Quality by Design: Industrial Case Studies on Defining and Implementing Design Space for Pharmaceutical Processes—Part 1 - How to use multivariate experiments to define acceptable ranges. - BioP


Quality by Design: Industrial Case Studies on Defining and Implementing Design Space for Pharmaceutical Processes—Part 1
How to use multivariate experiments to define acceptable ranges.

BioPharm International
Volume 21, Issue 12

Figure 3. Pareto chart showing RPN* scores for the operating parameters of a fermentation pre-induction step in a biotech process. Adapted from reference 6.
Failure mode and effects analysis (FMEA) is a commonly used tool to assess the potential degree of risk for operating parameters in a systematic manner and to prioritize activities (such as experiments) needed to understand the effect of these parameters on overall process performance.9 A team consisting of representatives from process development, manufacturing, and other relevant disciplines performs an assessment to determine severity, occurrence, and detection. The severity score measures the seriousness of a particular failure and is based on an estimate of the severity of a potential failure effect at the local (process) level or at the end product (patient impact) level. Occurrence and detection scores are based on an excursion outside the operating range that results in the identified failure. The occurrence score measures how frequently the failure might occur, and the detection score indicates the probability of timely detection and correction of the excursion before end-product use. All three scores are multiplied to obtain a risk priority number (RPN) and the RPN scores are then ranked to identify the parameters with sufficient risk to merit process characterization.

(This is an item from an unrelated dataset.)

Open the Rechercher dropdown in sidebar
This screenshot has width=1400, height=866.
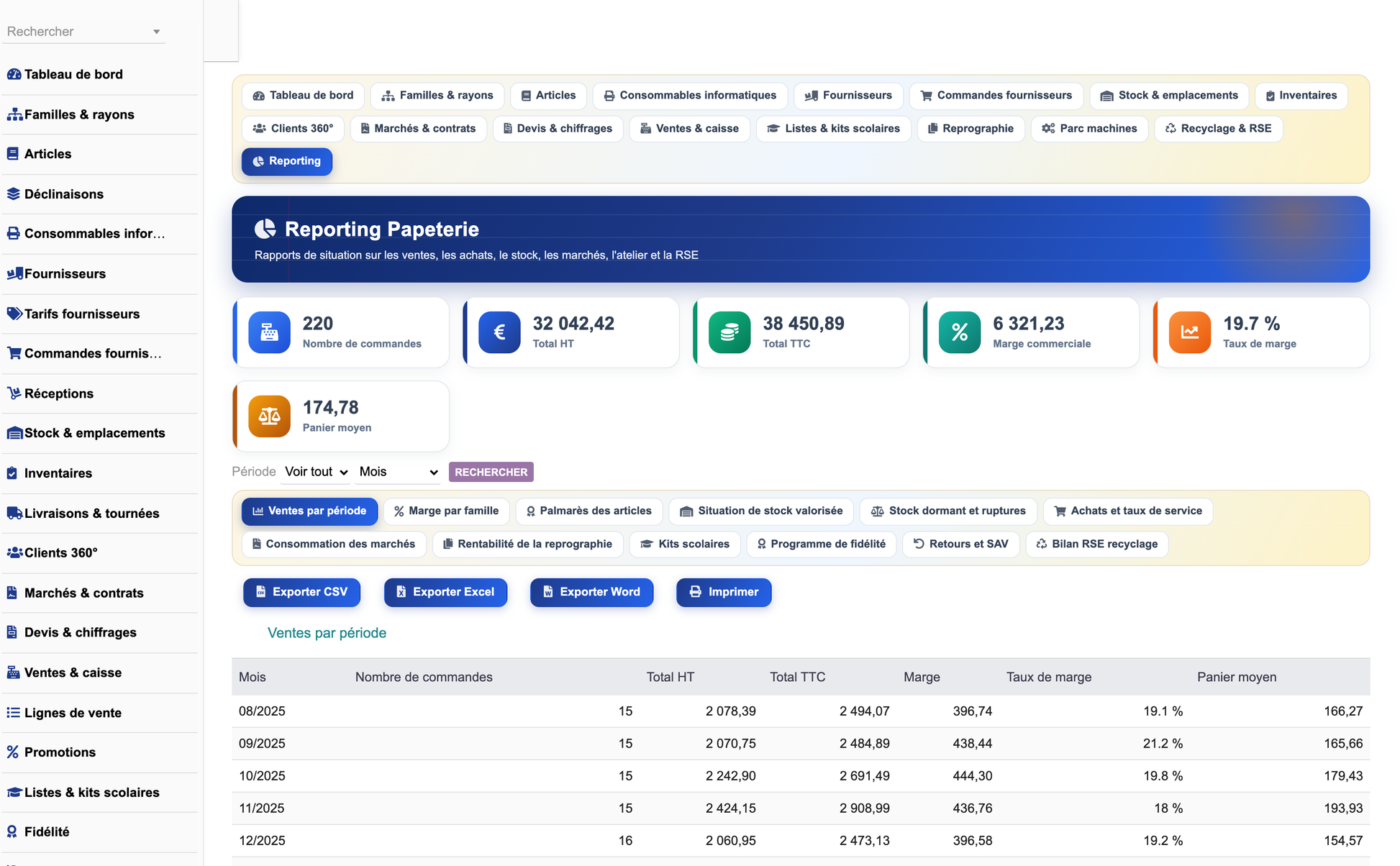click(84, 32)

Figure 4a. Outcome of a process characterization study of a microbial fermentation step showing parameter estimates for impact on titer. All conditions were normalized against the average of the two center point runs.
Figure 3 illustrates the FMEA outcome for a microbial fermentation step in a biotech process. RPN scores were calculated following the procedure described above. Operating parameters that had an RPN score that exceeded a certain threshold were characterized using a qualified scaled-down model. Screening was first performed to identify the process parameters that had the greatest effect on percent solids, optical density (OD) profiles, and product titer. Twelve parameters were examined in the screening study, and based on the results, three parameters were examined further for their interactions. Those parameters were temperature, pH, and dissolved oxygen (DO). A design of experiments (DOE) study was designed to examine the main effect of these parameters on percent solids, optical density (OD) profiles, and product titer, along with their interactions.

Figure 4b. Illustration of design space for the fermentation process under consideration. The outer surface represents the design space and the inner one the operating space. Adapted from reference 6.
The outcome of the DOE study is illustrated in Figure 4a for the effect on product titer. It was found that none of the parameters had a significant effect on product quality (i.e., none was a critical process parameter). However, temperature, pH, and DO were found to affect cell growth and titer and thus were classified as key process parameters. According to the principles in the ICH Q8 guideline, a unit operation design space was established using the acceptable ranges for temperature, pH, and DO, as illustrated in Figure 4b. It also can be seen that the operating space, as defined by the operating ranges, is well nested inside the unit operation design space, indicating robustness of the process step per Figure 2.